Vishing é uma nova prática criminosa que consiste em utilizar engenharia social com recursos de automação telefônica para explorar as facilidades da rede pública de telefonia com o objetivo de obter vantagens ilícitas tais como realizar compras ou saques em nome das vítimas.

O Vishing é uma sofisticação do Phishing. Em vez de falsificar o e-mail ou o site de uma entidade, o criminoso cria um ambiente de atendimento telefônico que se pareça com o de uma entidade confiável, como um banco ou órgão do governo.

Alexis Panagides, CEO da Inova Tecnologias, ressalta a importância que o setor de TI deve dar ao vishing. “Embora aconteça através dos sistemas telefônicos, o vishing pode ser usado para identificar vulnerabilidades em outros sistemas e os times de segurança precisam cooperar entre si”.

As vítimas normalmente não estão suficientemente informadas sobre a possibilidade de falsificação do número de identificação de chamada, popularmente conhecido como bina, e dos recursos de automação telefônica disponíveis a baixo custo. O avanço e o barateamento da tecnologia ajudaram a difundir técnicas e facilidades de automação de serviços telefônicos que no passado estavam restritas a grandes empresas com recursos para adquirir equipamentos caros e sofisticados.

O criminoso que pratica o vishing explora a confiança da população nos serviços de telefonia fixa, cujos terminais estiveram historicamente associados a um endereço físico e a um assinante conhecido do serviço telefônico, mas com as mudanças que ocorreram nos sistemas de telefonia fixa mundiais, novas facilidades foram incorporadas para as empresas e para os usuários, facilidade que ironicamente também beneficiam os criminosos.

O vishing pode ser utilizado para se obter números de cartão de crédito, senhas de acesso a contas no banco ou a sistemas corporativos, dentro outras informações sensíveis. Automatizando o processo, um criminoso poderia realizar milhares de tentativas por dia valendo-se das técnicas e recursos de grandes call-centers.

Como acontece o vishing

O criminoso configura um sistema de callcenter para ligar para os números de telefone de uma determinada região ou para acessar sistemas de voz com listas de números telefônicos roubados de alguma instituição.

Quando uma vítima atende uma ligação ouve uma mensagem gravada informando que foi detectada atividade fraudulenta ou incomum em sua conta bancárias.

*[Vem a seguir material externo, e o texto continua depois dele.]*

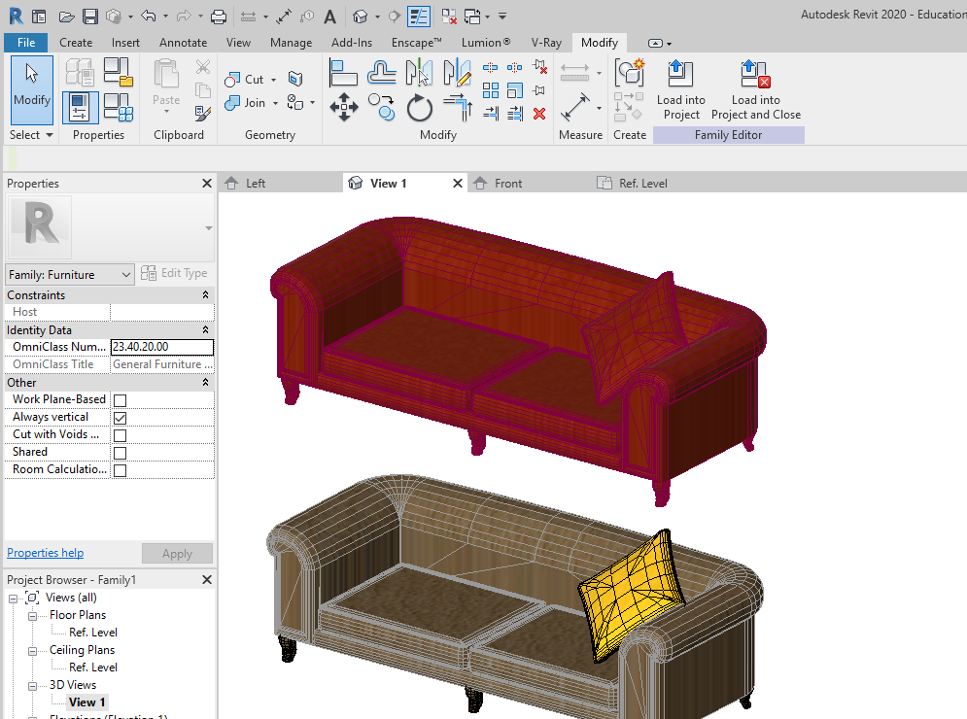The image size is (967, 719).
Task: Click the red Delete icon
Action: 539,114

A mensagem instrui o usuário a ligar imediatamente para um determinado número, normalmente exibido em seu identificador de chamadas.

Ao ligar para o número informado, a ligação é atendida por um sistema automático, que solicita ao usuário a digitação do número do seu cartão de crédito e de seus dados bancários Uma vez que o usuário informa seus dados, o criminoso tem condições de obter acesso a sistemas privativos, inclusive a contas bancárias, ou utilizar o cartão de crédito para compras em nome do usuário. A chamada pode obter do usuário informações de segurança complementares como PIN, data de expiração, data de nascimento etc.

O vishing pode estar também associado ao phishing tradicional, como quando um e-mail é enviado solicitando que o usuário ligue para o número indicado, onde um sistema eletrônico solicita informações pessoais e eventualmente pode transferir a vítima para um atendente.